Aproveitando o ponto levantado na revista Esquire, Ricardo Calil discute a questão em seu blogue.

É interessante notar, também, como a estética dos vídeo games hoje influencia o cinema — vide “Falcão Negro em Perigo“, filme fraco em discurso, primoroso na execução — e até mesmo a estética da transmissão de grandes eventos, como a Copa do Mundo.

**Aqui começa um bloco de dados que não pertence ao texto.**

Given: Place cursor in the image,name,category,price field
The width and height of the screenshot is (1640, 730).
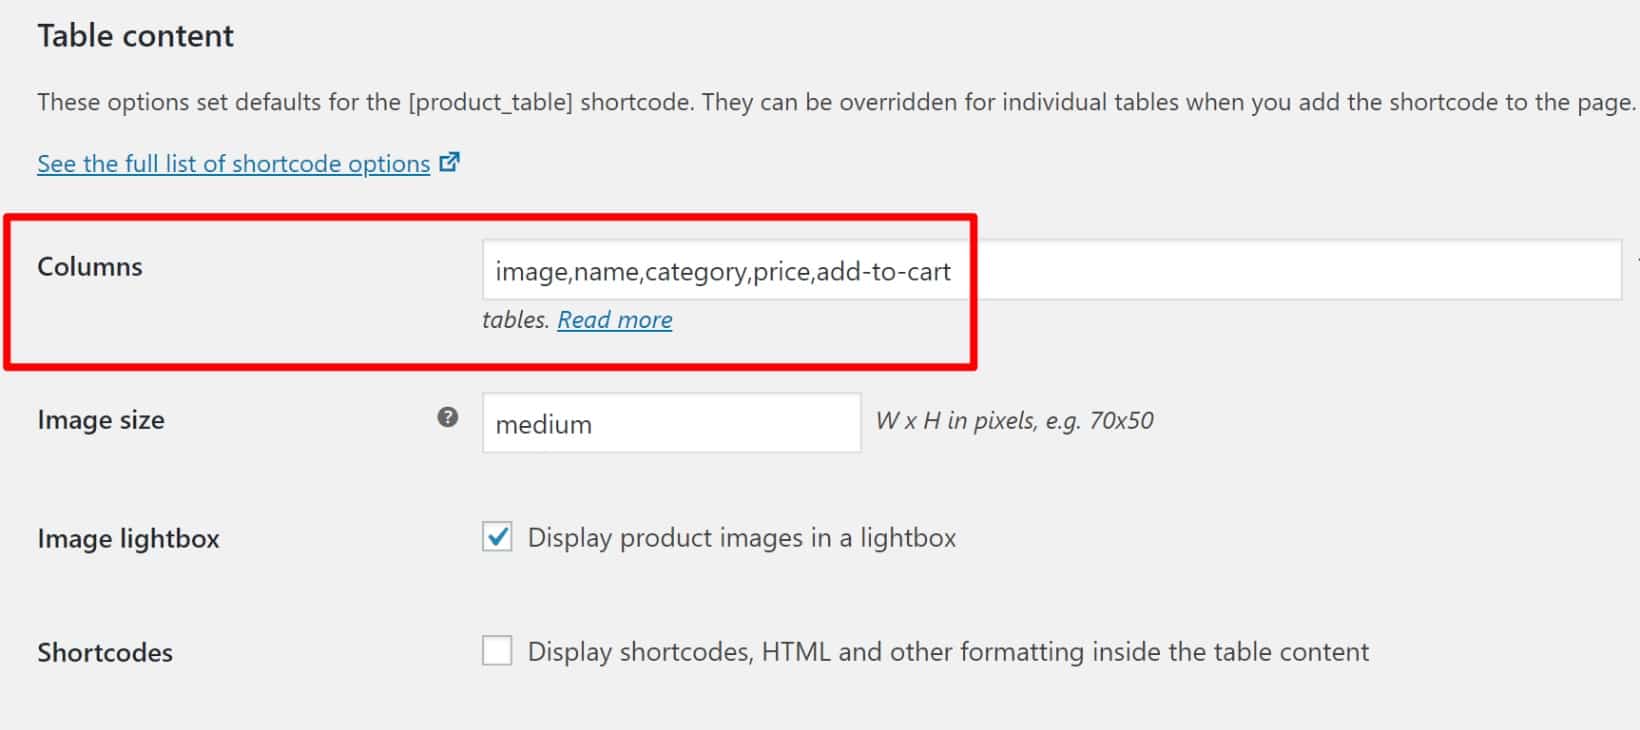Looking at the screenshot, I should click(x=725, y=270).
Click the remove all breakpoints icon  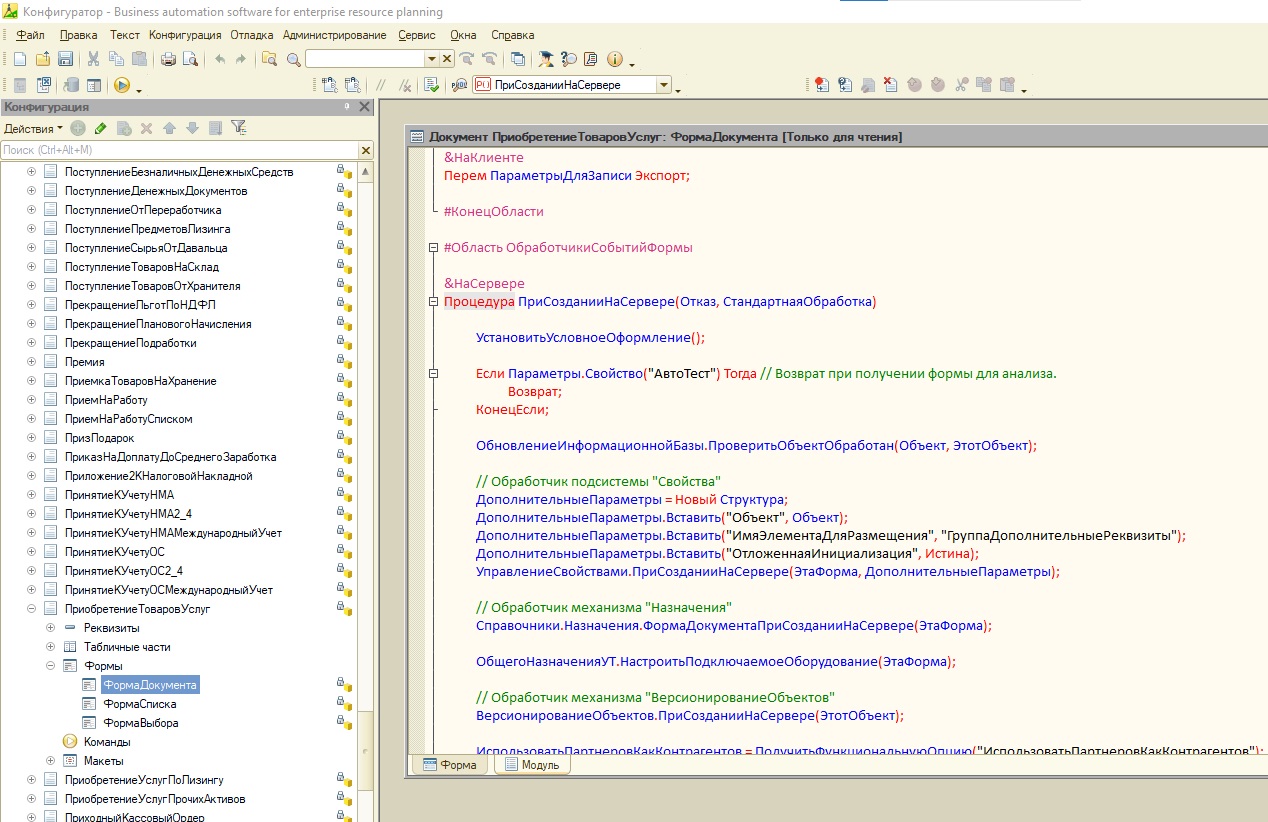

A Copa da Alemanha foi um exemplo disso, puro Winning Eleven. Tudo lembrava uma partida virtual de futebol, dos closes na bola no tiro de meta aos planos abertos e tomadas aéreas verticais, da câmera dentro do gol, se sacudindo a cada bolada, à chuva de papel picado. Sem falar no capricho da própria bola, na final: dourada, com aquele toque especial que se encontra nas últimas fases de um jogo qualquer.

Em 2002 já foi assim, o uniforme do Brasil e de outras seleções parecia saído do Fifa Soccer. Se você perguntar um moleque de 12 anos de onde ele conhece os nomes dos jogadores que disputam a competição, é mais provável ouvir Winning Eleven do que ESPN.

A influência desses jogos hoje é tamanha que, ao invés de simplesmente copiarem elementos da vida real, estão contribuindo decisivamente na maneira que assistimos algo tão difundido quanto uma Copa do Mundo. E isso é só o começo.